In this note, we’ll learn how to deploy a Docker image into an AWS Lambda function and automate the process using Terraform and GitHub Actions.
This high-level objective is further broken down into four smaller stages:
Stage 1: Provision the infrastructure to host the Docker image
Stage 2: Build and push the Docker image into Amazon ECR
Stage 3: Deploy the Docker image into AWS Lambda
Stage 4: Automating with GitHub Actions.
Let us now delve into each of these objectives. If you are interested and want to follow along, please refer to the GitHub repository: kunduso/aws-lambda-docker-terraform.

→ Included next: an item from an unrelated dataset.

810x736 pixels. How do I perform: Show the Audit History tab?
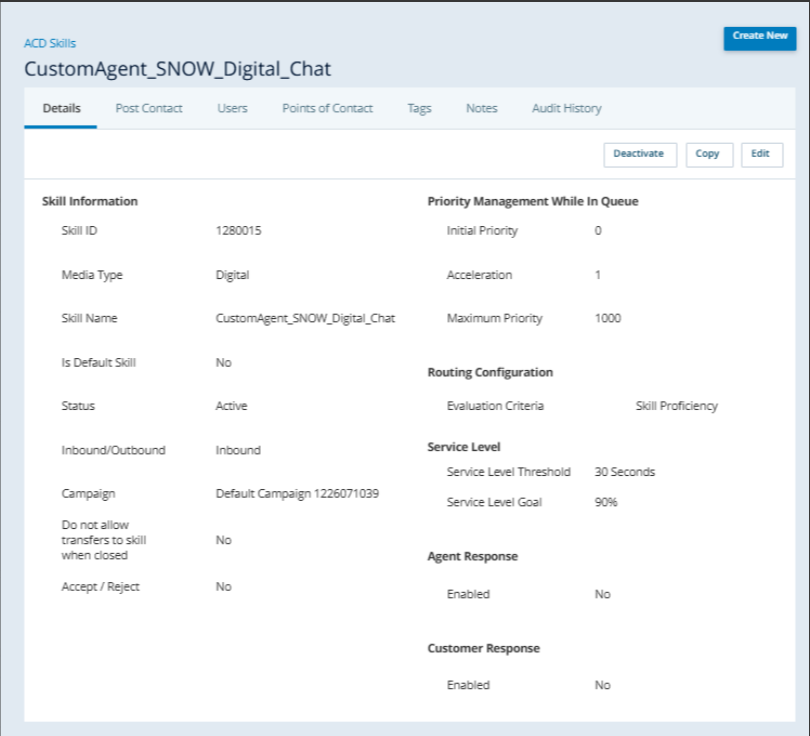click(566, 108)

Stage 1: Provision the infrastructure to host the Docker image
This stage creates an Amazon ECR repository to store the Docker image. Amazon ECR (Elastic Container Registry) is AWS’s fully managed Docker container registry service. In this project, it serves as the storage location for the containerized Lambda function. The Amazon ECR repository is further associated with a custom KMS key to encrypt the Docker images. The Terraform code is in the terraform_ecr folder. The steps under this stage are:
Step 1: Create a custom KMS key and policy
This Terraform code creates an AWS KMS key and a key policy to encrypt Docker images stored in Amazon ECR.
Step 2: Create an Amazon ECR repository and enable image encryption using the custom KMS key
An Amazon ECR repository is where the Docker container images are stored.

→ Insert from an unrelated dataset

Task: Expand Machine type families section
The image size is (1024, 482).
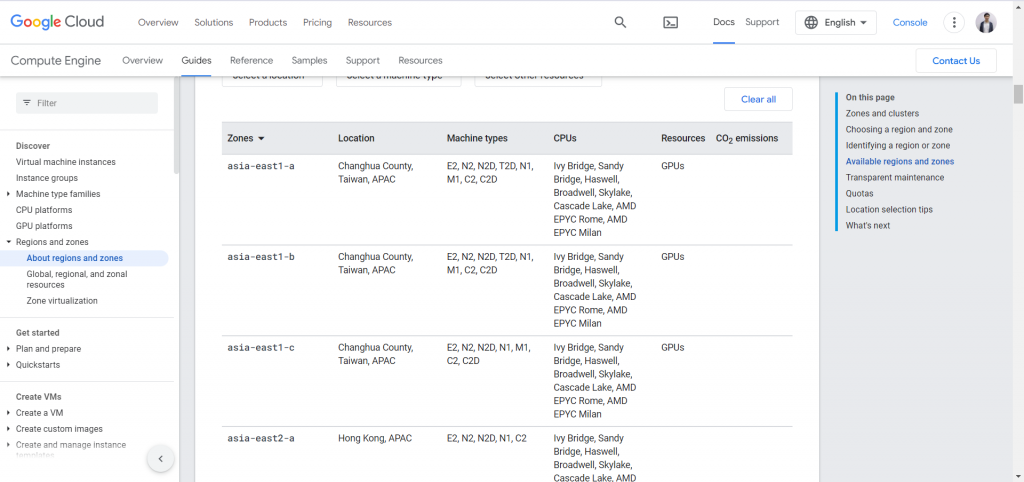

The image_tag_mutability property states whether the same image tag can be reused. Setting it to IMMUTABLE = same image tag cannot be reused, which implies that each image gets a unique tag. The encryption_configuration associates the custom KMS key with the Amazon ECR repository.
Stage 2: Build and push the Docker image into Amazon ECR
This is covered in detail in a separate note that you may read at -build-and-push-docker-image-to-amazon-ecr-using-github-actions. The code is stored in the lambda_src folder.
Stage 3: Deploy the Docker image into AWS Lambda
The last stage is to create an AWS Lambda function from the Docker image stored in Amazon ECR. The Terraform code is in the terraform_lambda folder. To follow security, resiliency, and observability best practices, the lambda function’s environment variables are encrypted using a custom KMS key, the event logs are stored in an AWS CloudWatch log group, and a dead letter queue is set up for error handling and debugging. Additionally, the SQS queue and the CloudWatch log group are encrypted using custom KMS keys. Tying all of these together, the steps in this stage are as follows.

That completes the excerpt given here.